In the press release for The Wreckage, Hoge says that making this record opened him up and felt to him “…like I’m getting to the core of what I want to do and why.” Asked to elaborate, he says there had been times when “…there had been to many egos involved in the band. Somebody’s doing it more as just a paycheck then something else or…” His voice trails off and he seems lost in thought for a moment, but then he returns and states vigorously, “This was the first time where we really just got back to being about the songs.” He adds that there were songs that Siggy didn’t play guitar on or Adam bass, as guests would be sitting in or Brocco or Coomer would be playing. But everybody was on the same page and they were all moving forward with what they were trying to do.
“And it was great cause it was really like working with a bunch of men for the first time. I felt like we all made it through puberty on this record. We’ve gotten closer and closer to this every time, and we still have got to grow. This is not the be all and end all of the records we’re going to make. But it was a real good firm step forward for all of us I think as musicians.”

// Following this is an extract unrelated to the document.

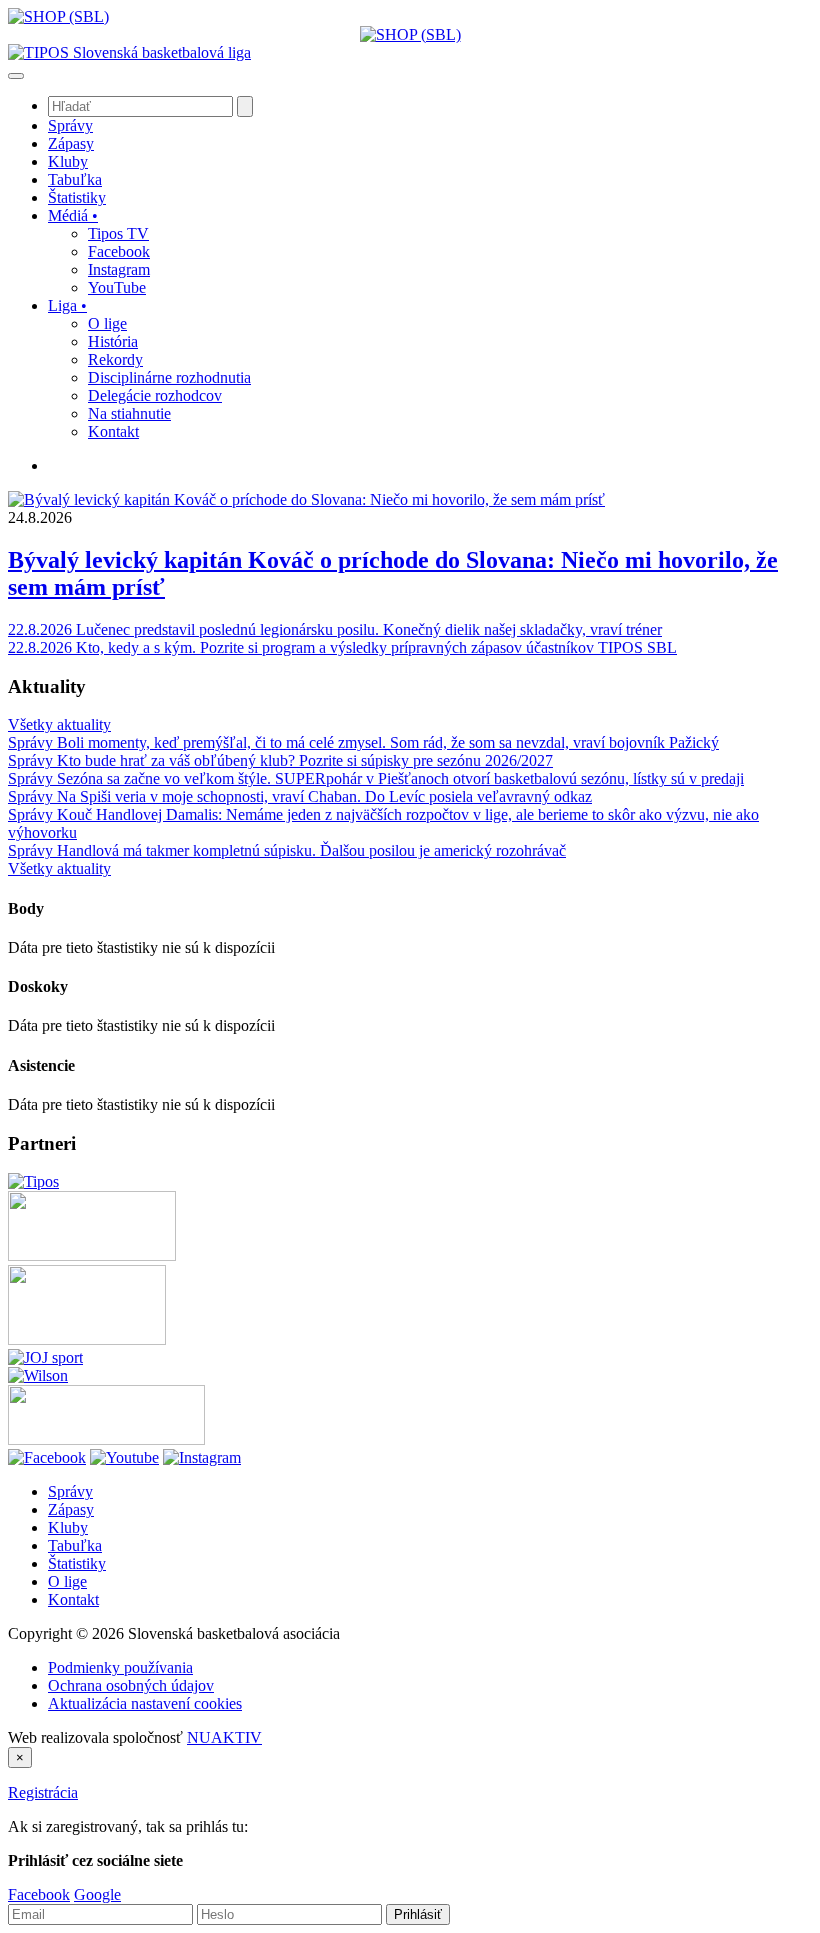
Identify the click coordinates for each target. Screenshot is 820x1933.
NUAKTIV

Having stared down his own mortality and been temporarily put on workers compensation so to speak, the accident has given Hoge a new outlook on his career and life. He’s always been genuine, down to earth and sincere, but listening to him speak candidly, one gets the impression he’s truly grateful to have a second shot at life.
“I’ve always prided myself on being pretty appreciative about things. I get to play music with my best friends, travel around the country. I’ve a lovely wife at home and a kid. And I’ve always been real fortunate. I’ve been thankful for that. But I think after this, it’s just an even more, supreme version of thankful. You can be thankful for something. But then, when you see how easy it is to truly lose all of it, it’s just thankful on a whole another level, that’s all I can say.”